Saved entries
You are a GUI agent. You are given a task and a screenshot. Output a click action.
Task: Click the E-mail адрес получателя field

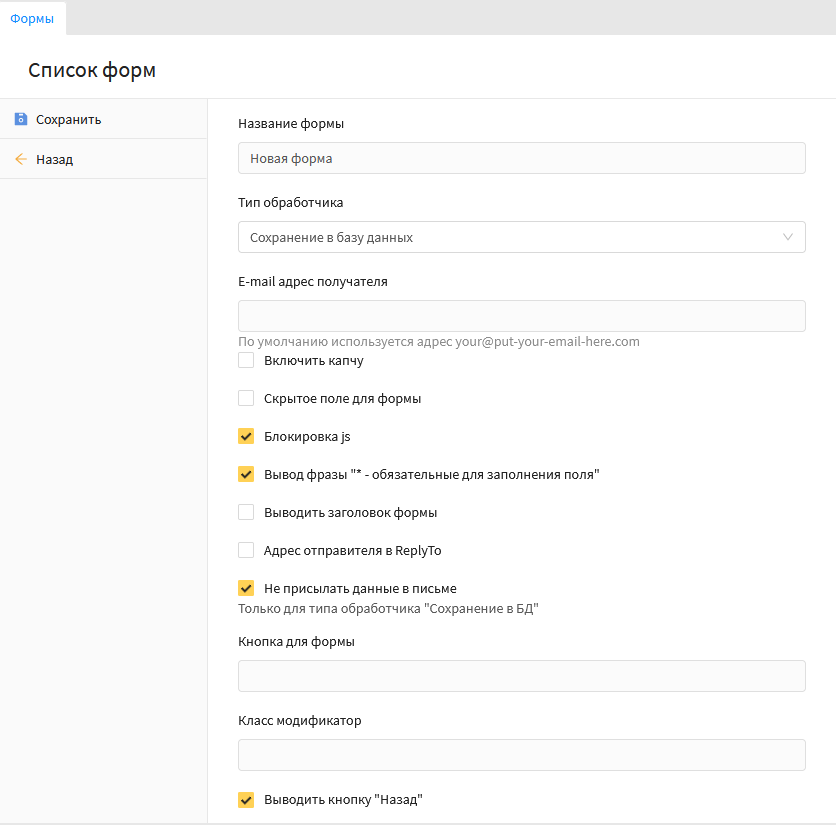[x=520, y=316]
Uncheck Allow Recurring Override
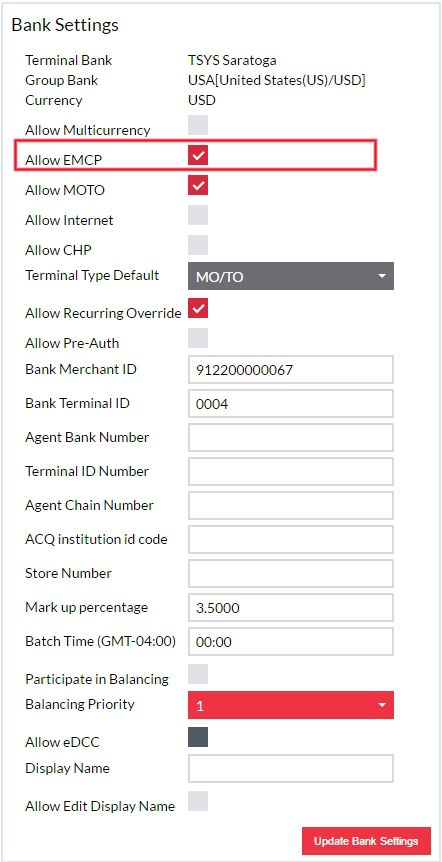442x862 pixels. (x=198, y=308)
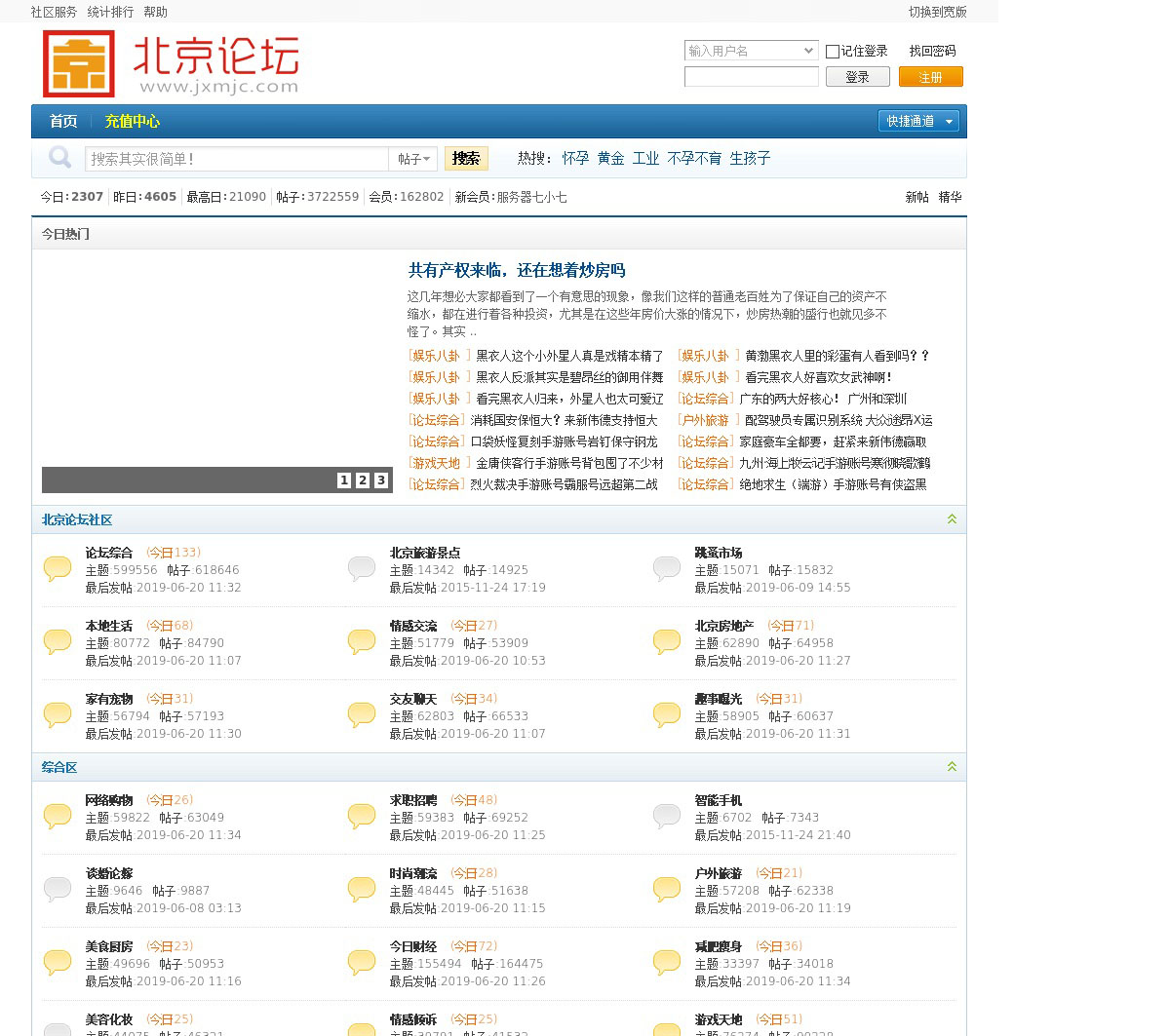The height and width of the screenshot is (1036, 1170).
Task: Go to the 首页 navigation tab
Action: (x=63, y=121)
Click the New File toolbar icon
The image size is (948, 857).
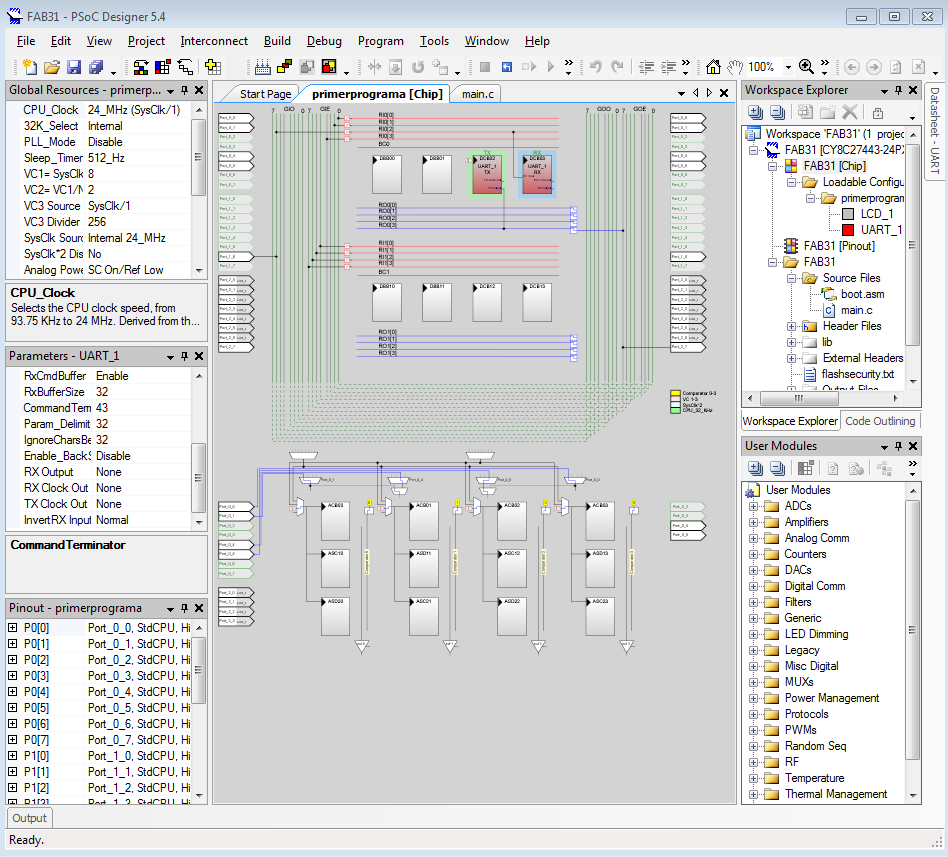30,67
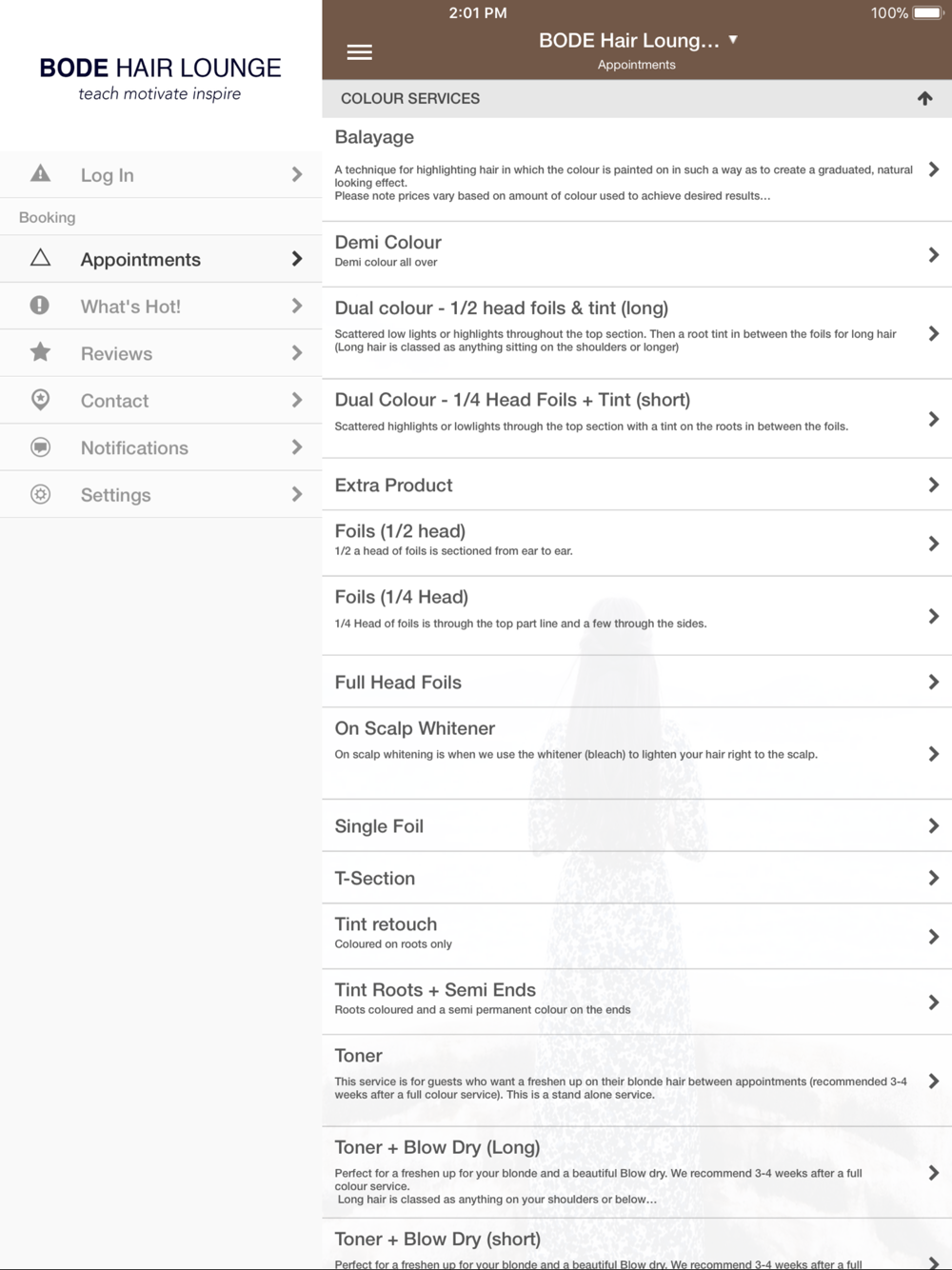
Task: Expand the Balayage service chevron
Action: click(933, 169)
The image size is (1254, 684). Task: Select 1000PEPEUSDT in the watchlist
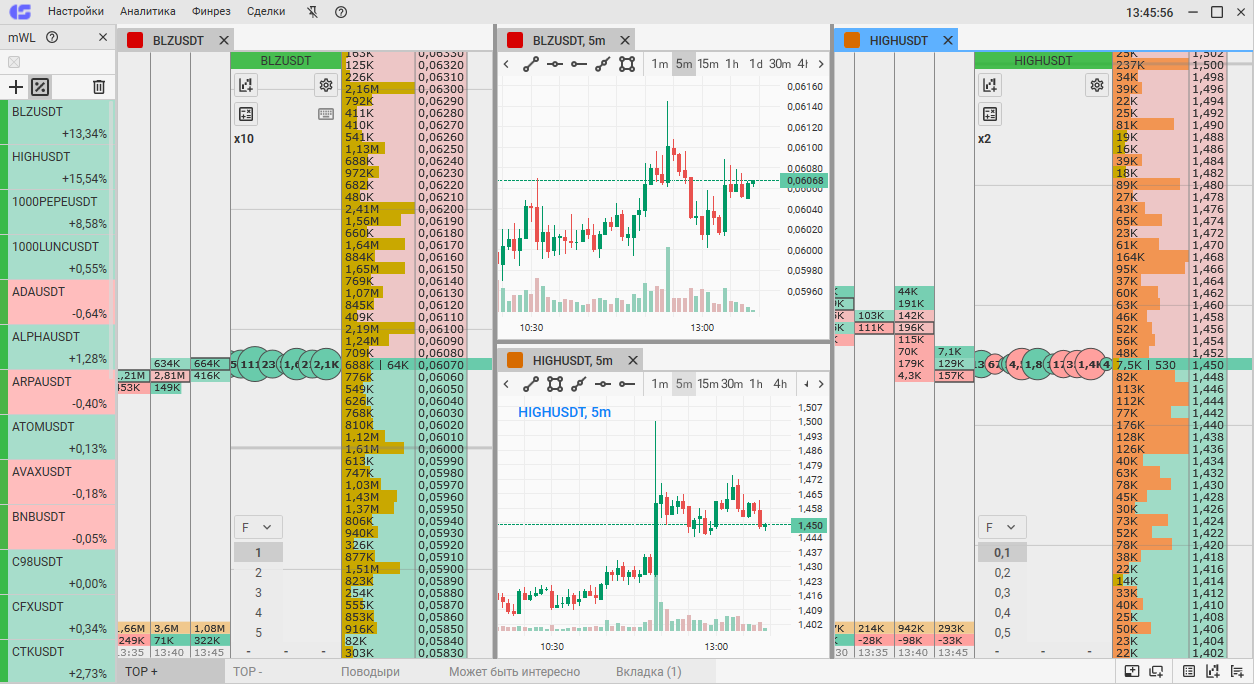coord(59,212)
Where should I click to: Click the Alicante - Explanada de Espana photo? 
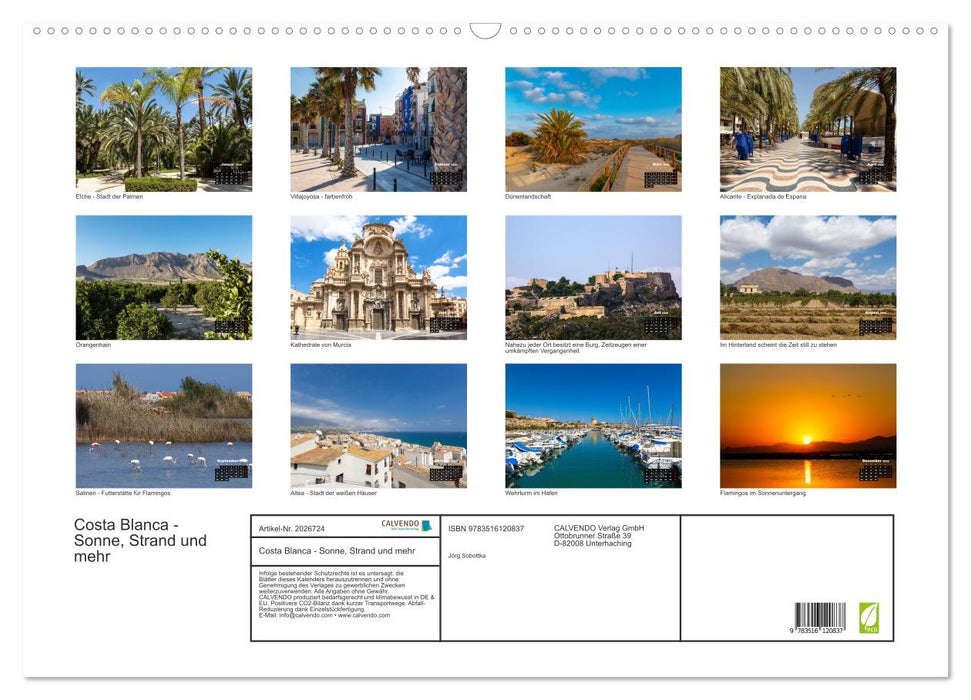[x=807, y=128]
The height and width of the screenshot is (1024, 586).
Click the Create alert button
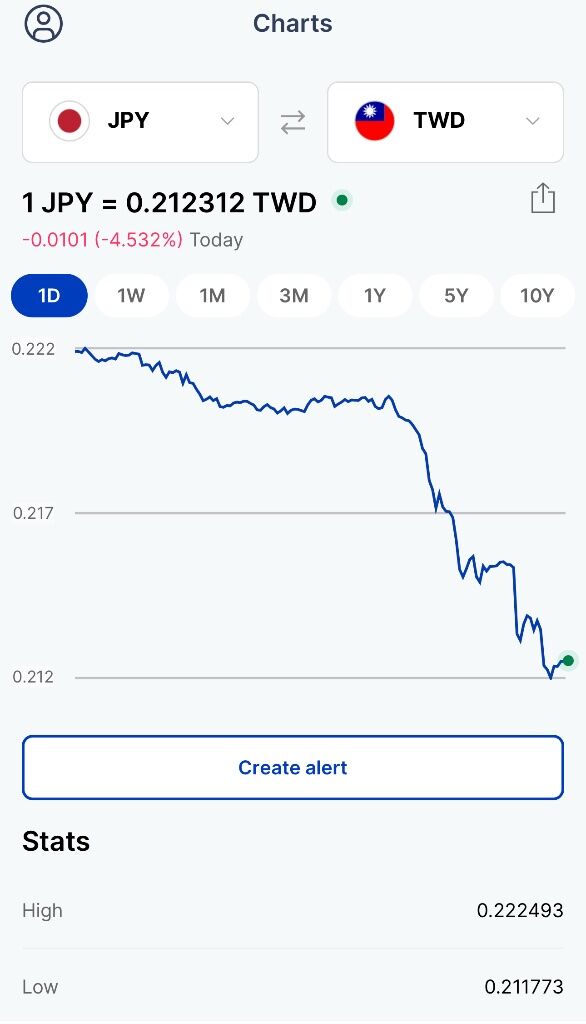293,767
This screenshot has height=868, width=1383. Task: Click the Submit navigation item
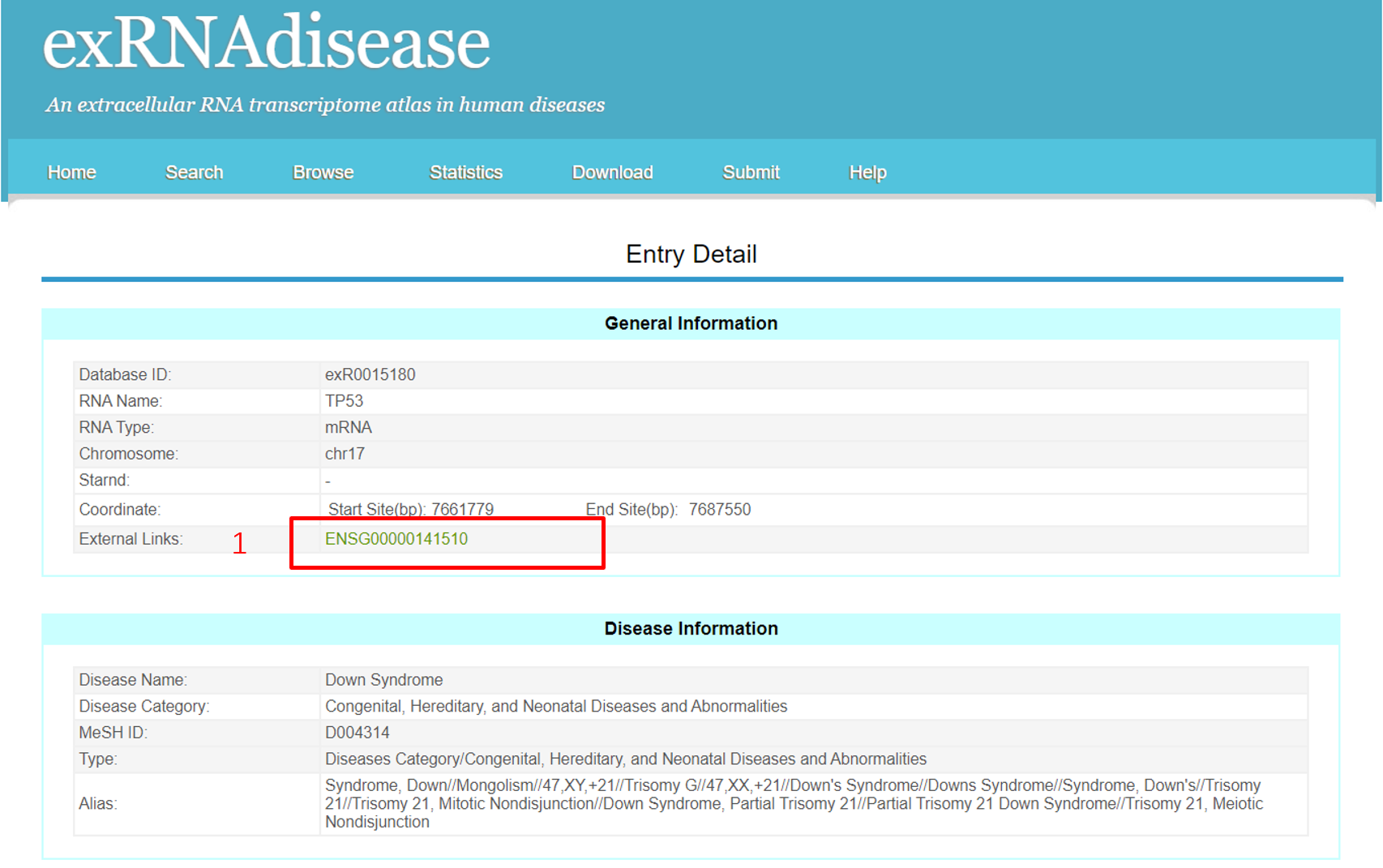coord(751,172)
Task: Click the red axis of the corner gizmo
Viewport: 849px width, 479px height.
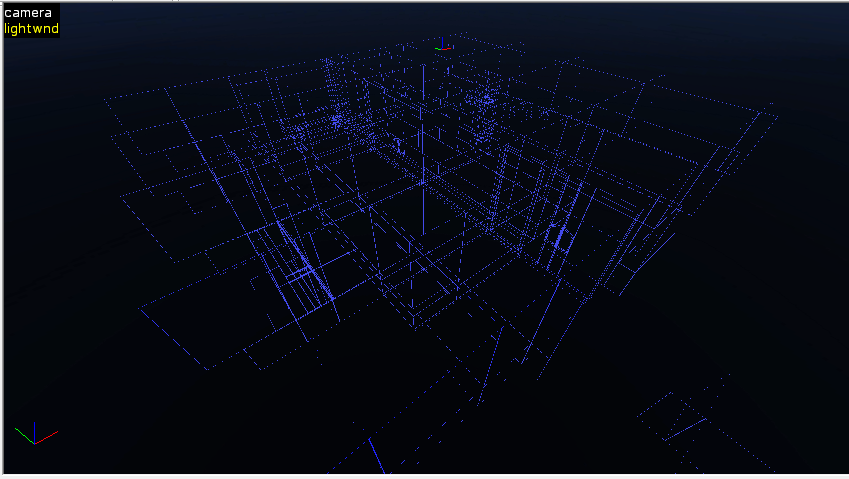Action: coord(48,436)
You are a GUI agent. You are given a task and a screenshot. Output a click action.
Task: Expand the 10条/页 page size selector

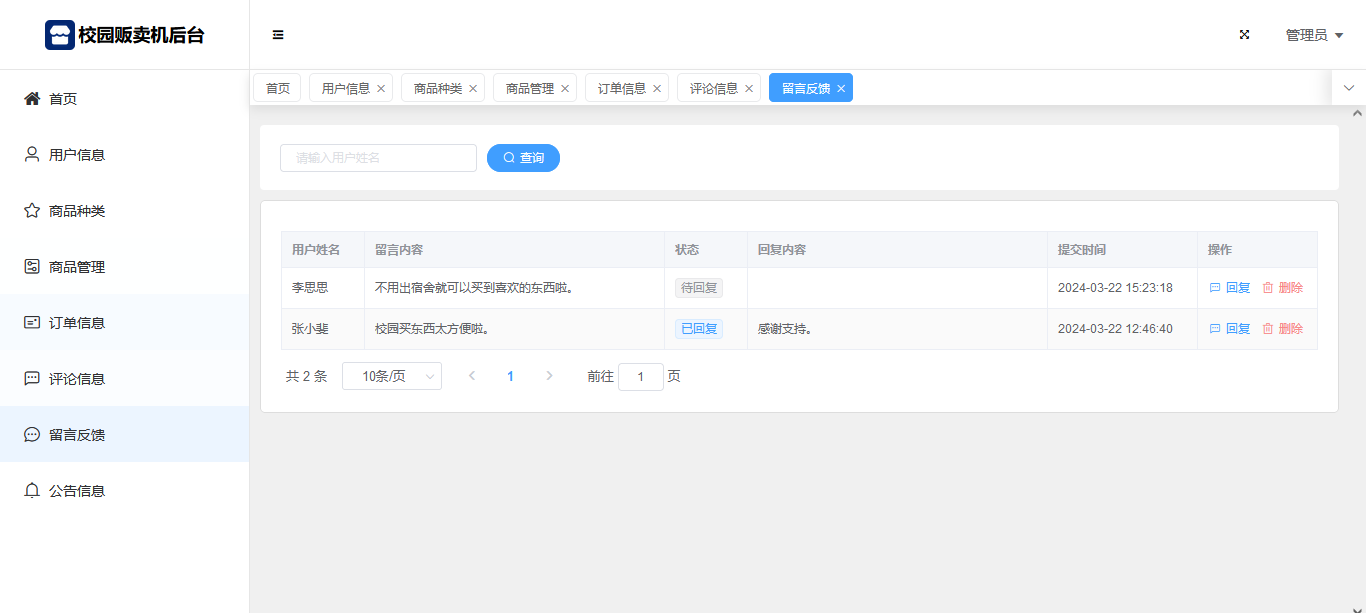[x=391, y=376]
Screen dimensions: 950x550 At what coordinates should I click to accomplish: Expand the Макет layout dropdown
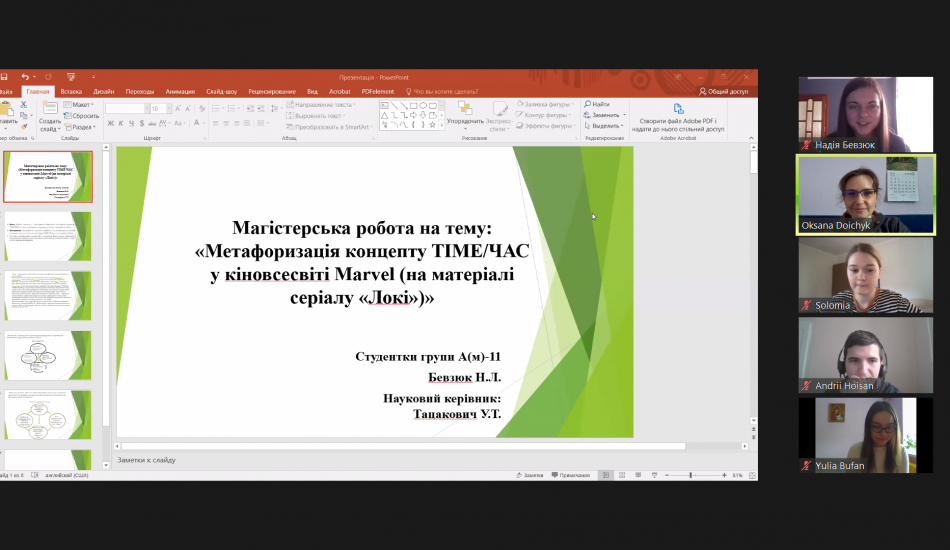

• **ACTION ITEM**
Reproduce word for word the lines running from the line with "The height and width of the screenshot is (1024, 586)." through the end of the data, both included, and nothing else; leave out the pictures.

• **EXERCISE SOLUTION**
The height and width of the screenshot is (1024, 586).
Click the Create alert button
293,767
This screenshot has height=868, width=1383. Task: Click the Submit navigation item
coord(751,172)
Task: Click the red axis of the corner gizmo
Viewport: 849px width, 479px height.
Action: coord(48,436)
You are a GUI agent. You are given a task and a screenshot. Output a click action.
Task: Expand the 10条/页 page size selector

[x=391, y=376]
Screen dimensions: 950x550 At what coordinates should I click to accomplish: Expand the Макет layout dropdown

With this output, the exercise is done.